Ừm Bò Restaurant takes its name from that tradition. The word ừm in Vietnamese cooking refers to a slow, low-heat technique applied to tough cuts that need time to surrender , shanks, tendons, cartilage-rich portions that reward patience and punish shortcuts. That culinary logic places this kitchen squarely in the ingredient-sourcing school: the method only works if the raw material is right. In a city like Haiphong, where proximity to agricultural supply chains in the Red River Delta gives kitchens relatively direct access to beef from northern Vietnamese farms, that premise is at least geographically plausible. Whether Ừm Bò executes it with consistency is something the dining room itself will answer.
The Address and What It Tells You
The restaurant sits at 1 Ngõ 213 Phố Lạch Tray in the Ngô Quyền district , a residential-commercial neighbourhood that functions as Haiphong's everyday dining belt rather than its showpiece. Lạch Tray is a long arterial street that locals use; the ngõ (alley) address puts the restaurant one step off the main road, in the kind of tucked-away position that, in Vietnamese cities, usually signals a place built on repeat local custom rather than foot-traffic from visitors.
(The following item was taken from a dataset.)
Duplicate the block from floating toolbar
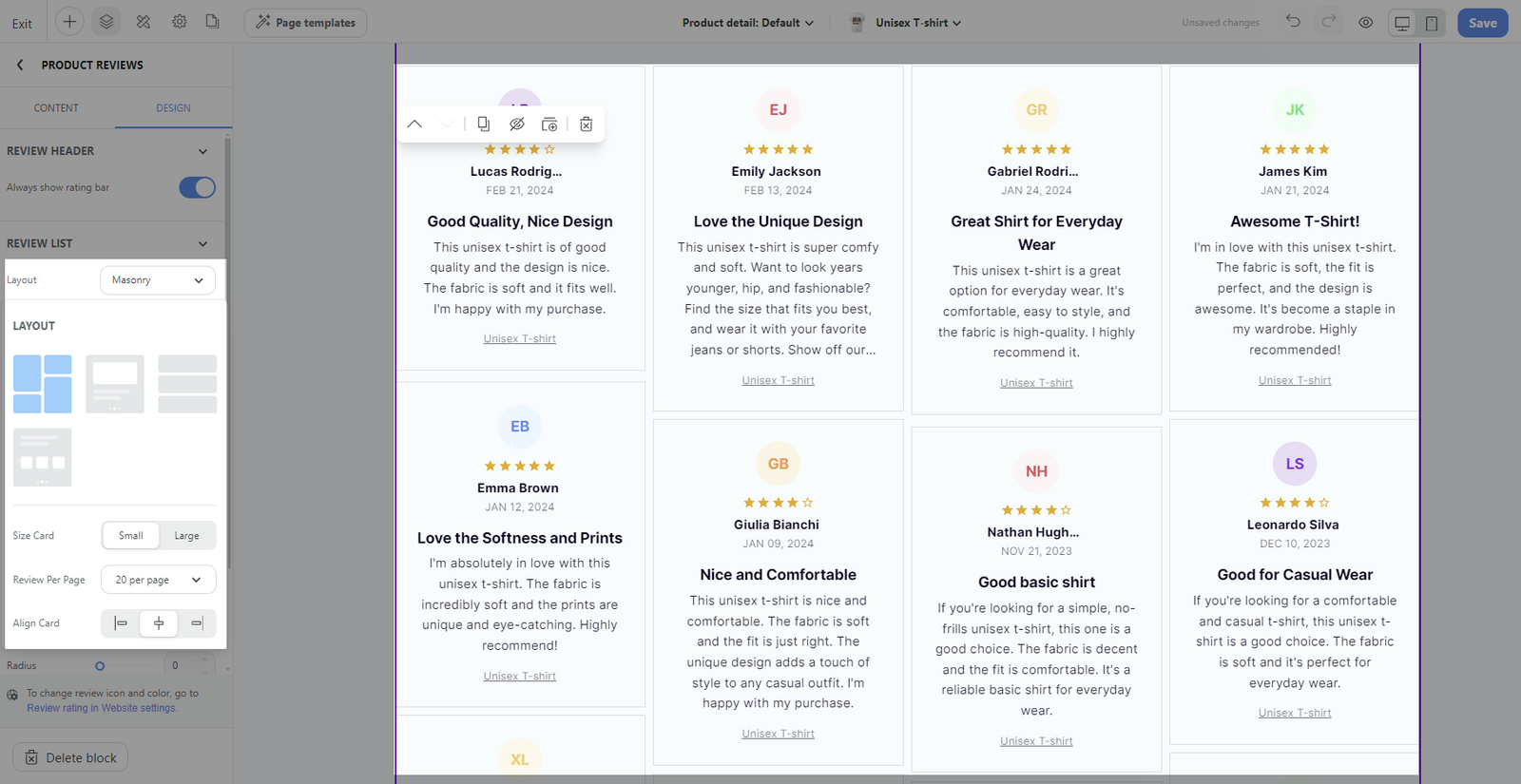 (x=484, y=124)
That positioning matters for sourcing-oriented cooking: restaurants that survive on neighbourhood regulars rather than tourist turnover are typically more invested in consistency, because their audience comes back often enough to notice when it drops.
For visitors arriving from central Haiphong, the Ngô Quyền district is accessible by motorbike taxi or ride-hailing apps , the standard practical options in a city where Haiphong's public transport remains limited for cross-district travel. The alley address is the kind of detail worth confirming on a mapping app before you set out, as ngõ numbering in Vietnamese cities does not always follow intuitive logic from the main street.
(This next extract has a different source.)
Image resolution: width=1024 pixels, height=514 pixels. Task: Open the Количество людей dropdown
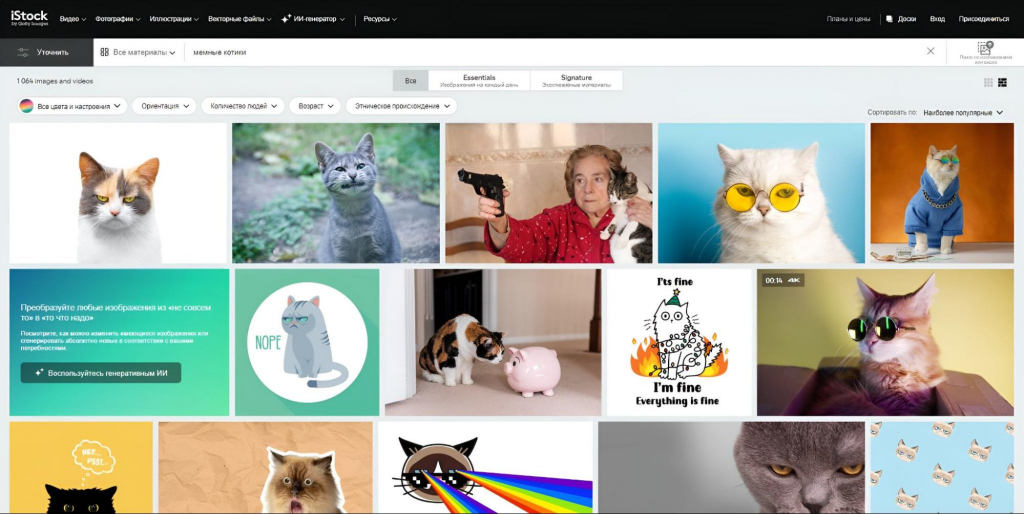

For context on the wider Haiphong dining scene and how different neighbourhoods compare, see our full Haiphong restaurants guide.
Beef Sourcing and the Northern Vietnamese Supply Chain
The Red River Delta, which stretches south and west of Haiphong, has historically supplied Hanoi and the port cities with both wet-market produce and livestock. Northern Vietnamese beef tends toward leaner profiles than the cattle raised in the central highlands, and it is better suited to braising and slow-cooking than to high-heat applications like grilling or quick stir-fry. That regional characteristic is not incidental to a restaurant named for its slow-heat technique , it is the underlying logic. Kitchens that specialise in ừm-style cooking are, in effect, selecting for a supply chain that delivers the right cuts at the right stage of maturity.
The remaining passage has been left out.